Piaget e o turbilhão mais fino do que uma fatia de queijo
A Piaget celebra o 150º aniversário, e escolheu revisitar um dos seus elementos mais distintivos, os modelos ultrafinos. Foi em 1957 que a marca de La Côte-aux-Fées introduziu um calibre com 2 mm de espessura, o 9P, absolutamente revolucionário, e que viria a dar origem a vários movimentos semelhantes, incluindo um automático com apenas 2,3 mm, quase em seguida. Em 2018, o Piaget Altiplano Ultimate Concept voltava a medir 2mm, mas desta vez era todo o relógio que tinha essa espessura e já não apenas o movimento. Esse recorde já foi batido duas vez pela Bulgari – 1,8 e 1,7 mm − mas a proeza da Piaget para este ano consegue ser ainda mais surpreendente: voltamos a falar de um modelo com 2 mm, mas agora com a adição de um turbilhão, um mecanismo supercomplexo que não se percebe como cabe num espaço tão exíguo.
Piaget Altiplano Ultimate Concept Tourbillon: Contruído numa liga de Cobalto, o calibre 970P-UC funde-se com a caixa.
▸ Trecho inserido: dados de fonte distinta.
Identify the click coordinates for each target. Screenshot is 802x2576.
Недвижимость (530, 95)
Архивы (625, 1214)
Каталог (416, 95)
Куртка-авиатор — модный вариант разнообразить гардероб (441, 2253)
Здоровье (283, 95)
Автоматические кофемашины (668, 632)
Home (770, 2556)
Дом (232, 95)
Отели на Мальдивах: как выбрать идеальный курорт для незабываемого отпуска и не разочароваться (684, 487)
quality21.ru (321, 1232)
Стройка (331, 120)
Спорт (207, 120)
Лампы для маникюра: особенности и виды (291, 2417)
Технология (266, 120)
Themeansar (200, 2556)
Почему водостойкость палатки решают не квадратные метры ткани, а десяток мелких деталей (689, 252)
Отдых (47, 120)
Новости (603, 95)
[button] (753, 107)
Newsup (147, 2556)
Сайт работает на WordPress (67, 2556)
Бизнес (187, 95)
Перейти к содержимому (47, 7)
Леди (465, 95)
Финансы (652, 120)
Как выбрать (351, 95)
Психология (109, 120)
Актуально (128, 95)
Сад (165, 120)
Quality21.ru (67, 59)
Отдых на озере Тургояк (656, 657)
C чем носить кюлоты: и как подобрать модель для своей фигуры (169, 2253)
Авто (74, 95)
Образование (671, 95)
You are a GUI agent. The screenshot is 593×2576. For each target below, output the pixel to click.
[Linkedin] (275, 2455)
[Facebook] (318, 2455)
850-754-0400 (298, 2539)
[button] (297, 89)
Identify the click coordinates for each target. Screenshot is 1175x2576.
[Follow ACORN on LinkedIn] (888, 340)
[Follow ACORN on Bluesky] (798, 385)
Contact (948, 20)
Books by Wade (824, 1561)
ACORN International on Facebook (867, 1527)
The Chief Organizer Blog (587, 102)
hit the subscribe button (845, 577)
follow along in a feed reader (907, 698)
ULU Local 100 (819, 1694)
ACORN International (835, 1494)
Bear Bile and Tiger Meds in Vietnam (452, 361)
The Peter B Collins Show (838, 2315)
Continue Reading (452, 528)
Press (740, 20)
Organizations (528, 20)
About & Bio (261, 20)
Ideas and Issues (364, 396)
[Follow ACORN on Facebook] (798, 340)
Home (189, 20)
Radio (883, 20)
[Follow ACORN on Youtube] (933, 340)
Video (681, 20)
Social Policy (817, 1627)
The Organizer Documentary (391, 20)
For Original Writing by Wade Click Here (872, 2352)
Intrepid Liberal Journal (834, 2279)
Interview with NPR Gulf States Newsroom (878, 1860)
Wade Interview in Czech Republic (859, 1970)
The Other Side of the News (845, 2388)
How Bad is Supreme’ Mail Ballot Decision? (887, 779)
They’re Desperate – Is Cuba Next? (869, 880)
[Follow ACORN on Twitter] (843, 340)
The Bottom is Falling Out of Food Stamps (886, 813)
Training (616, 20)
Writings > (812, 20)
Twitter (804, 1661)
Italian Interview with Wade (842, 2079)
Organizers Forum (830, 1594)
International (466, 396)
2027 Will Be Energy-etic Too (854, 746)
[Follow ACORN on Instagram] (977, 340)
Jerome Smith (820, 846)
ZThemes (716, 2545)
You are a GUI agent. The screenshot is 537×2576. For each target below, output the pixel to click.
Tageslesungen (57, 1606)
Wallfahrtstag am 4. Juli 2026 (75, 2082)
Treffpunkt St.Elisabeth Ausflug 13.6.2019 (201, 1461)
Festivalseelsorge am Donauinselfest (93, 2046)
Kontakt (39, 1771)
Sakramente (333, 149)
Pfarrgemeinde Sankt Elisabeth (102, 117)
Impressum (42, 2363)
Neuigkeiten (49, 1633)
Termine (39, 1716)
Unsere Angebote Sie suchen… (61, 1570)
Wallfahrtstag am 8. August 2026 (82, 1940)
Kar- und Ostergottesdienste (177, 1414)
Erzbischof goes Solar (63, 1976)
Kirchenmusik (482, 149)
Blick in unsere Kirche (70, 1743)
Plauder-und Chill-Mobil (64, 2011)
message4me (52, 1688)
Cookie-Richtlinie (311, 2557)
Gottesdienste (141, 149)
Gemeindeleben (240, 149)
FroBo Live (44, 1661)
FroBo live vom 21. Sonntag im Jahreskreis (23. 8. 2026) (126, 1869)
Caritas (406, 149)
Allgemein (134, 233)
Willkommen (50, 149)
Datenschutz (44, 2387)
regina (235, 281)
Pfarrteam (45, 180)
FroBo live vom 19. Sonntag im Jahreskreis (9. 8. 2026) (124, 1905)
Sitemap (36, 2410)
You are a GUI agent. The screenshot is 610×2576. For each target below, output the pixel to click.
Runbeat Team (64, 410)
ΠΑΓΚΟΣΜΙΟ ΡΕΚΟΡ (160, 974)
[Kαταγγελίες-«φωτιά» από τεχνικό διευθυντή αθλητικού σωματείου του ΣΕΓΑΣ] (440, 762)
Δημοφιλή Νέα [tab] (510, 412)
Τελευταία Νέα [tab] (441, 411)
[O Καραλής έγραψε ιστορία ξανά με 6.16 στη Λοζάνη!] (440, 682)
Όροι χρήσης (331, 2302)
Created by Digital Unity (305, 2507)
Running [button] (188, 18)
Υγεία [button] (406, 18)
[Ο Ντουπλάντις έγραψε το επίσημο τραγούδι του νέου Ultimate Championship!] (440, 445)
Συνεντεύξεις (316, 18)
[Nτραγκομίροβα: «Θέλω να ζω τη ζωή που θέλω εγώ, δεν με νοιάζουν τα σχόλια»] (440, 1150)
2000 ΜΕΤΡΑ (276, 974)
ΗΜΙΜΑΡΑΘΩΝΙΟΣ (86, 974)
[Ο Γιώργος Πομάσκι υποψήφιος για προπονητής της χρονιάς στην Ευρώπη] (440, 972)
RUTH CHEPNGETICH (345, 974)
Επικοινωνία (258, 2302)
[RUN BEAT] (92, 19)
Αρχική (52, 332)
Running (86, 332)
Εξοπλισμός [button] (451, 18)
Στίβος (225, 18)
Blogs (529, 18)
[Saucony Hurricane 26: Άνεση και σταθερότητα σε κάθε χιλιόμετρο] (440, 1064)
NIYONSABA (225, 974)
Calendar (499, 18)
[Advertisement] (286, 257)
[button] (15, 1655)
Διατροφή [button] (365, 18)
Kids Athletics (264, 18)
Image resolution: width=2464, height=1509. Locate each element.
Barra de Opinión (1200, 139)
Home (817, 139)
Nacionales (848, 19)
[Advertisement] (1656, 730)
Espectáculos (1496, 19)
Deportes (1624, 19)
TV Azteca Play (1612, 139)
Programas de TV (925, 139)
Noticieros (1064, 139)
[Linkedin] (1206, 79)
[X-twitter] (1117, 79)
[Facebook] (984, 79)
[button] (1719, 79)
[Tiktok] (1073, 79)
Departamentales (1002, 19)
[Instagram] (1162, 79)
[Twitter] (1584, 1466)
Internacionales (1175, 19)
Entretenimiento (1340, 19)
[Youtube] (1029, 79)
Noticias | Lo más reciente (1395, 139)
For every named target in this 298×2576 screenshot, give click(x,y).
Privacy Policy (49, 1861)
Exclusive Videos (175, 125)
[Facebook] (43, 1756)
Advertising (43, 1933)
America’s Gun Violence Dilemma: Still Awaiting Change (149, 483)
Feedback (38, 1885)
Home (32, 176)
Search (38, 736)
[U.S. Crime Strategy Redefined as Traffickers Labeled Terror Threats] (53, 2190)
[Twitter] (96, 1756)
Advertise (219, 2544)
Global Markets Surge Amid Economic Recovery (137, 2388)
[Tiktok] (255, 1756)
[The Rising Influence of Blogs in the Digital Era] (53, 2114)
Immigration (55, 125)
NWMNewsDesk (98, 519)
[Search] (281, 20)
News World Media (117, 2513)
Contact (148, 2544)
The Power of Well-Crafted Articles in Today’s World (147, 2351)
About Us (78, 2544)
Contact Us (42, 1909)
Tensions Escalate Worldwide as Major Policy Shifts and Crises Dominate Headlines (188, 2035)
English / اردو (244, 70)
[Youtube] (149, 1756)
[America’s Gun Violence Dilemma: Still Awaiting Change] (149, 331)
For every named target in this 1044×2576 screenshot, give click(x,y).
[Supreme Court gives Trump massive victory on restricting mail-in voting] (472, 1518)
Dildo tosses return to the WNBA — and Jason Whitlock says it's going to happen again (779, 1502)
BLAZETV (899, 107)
O movimento continua automático, e com uma reserva de marca de 50 horas, apesar do turbilhão exigir mais 25% de energia para funcionar.
Vacheron Constantin e o relógio mais complicado do mundo
Antes de mais, para quem não se recorda, complicação é o nome dado a todas as funções de um relógio para além das horas, minutos e data. Ou seja, cronógrafo, calendário, GMT, etc., são complicações, exatamente porque tornam o movimento mais complexo. Até agora, a honra de ser o mais complicado pertencia à Ref 57260, resultado da encomenda de um colecionador, mas que servia igualmente para assinalar os 260 anos da Vacheron Constantin. Tinha 57 complicações, divididas por dois mostradores (frente e verso), e o colecionador ficou tão contente que não hesitou em fazer nova encomenda tendo, desta vez, saído do anonimato e assumido a paternidade do modelo. Ficámos assim a saber que se trata de W. R. Berkley, bilionário norte-americano na área dos seguros, com um gosto especial por relógios únicos. Já o Berkley, relógio, tem 63 complicações, incluindo 3 calendários perpétuos, dois deles inéditos em relojoaria: o calendário agrícola chinês e o Calendário chinês. Um calendário com muito mais anomalias e exceções do que o gregoriano, razão pela qual nunca ninguém tinha tentado (ou conseguido) esquematiza-lo num mecanismo.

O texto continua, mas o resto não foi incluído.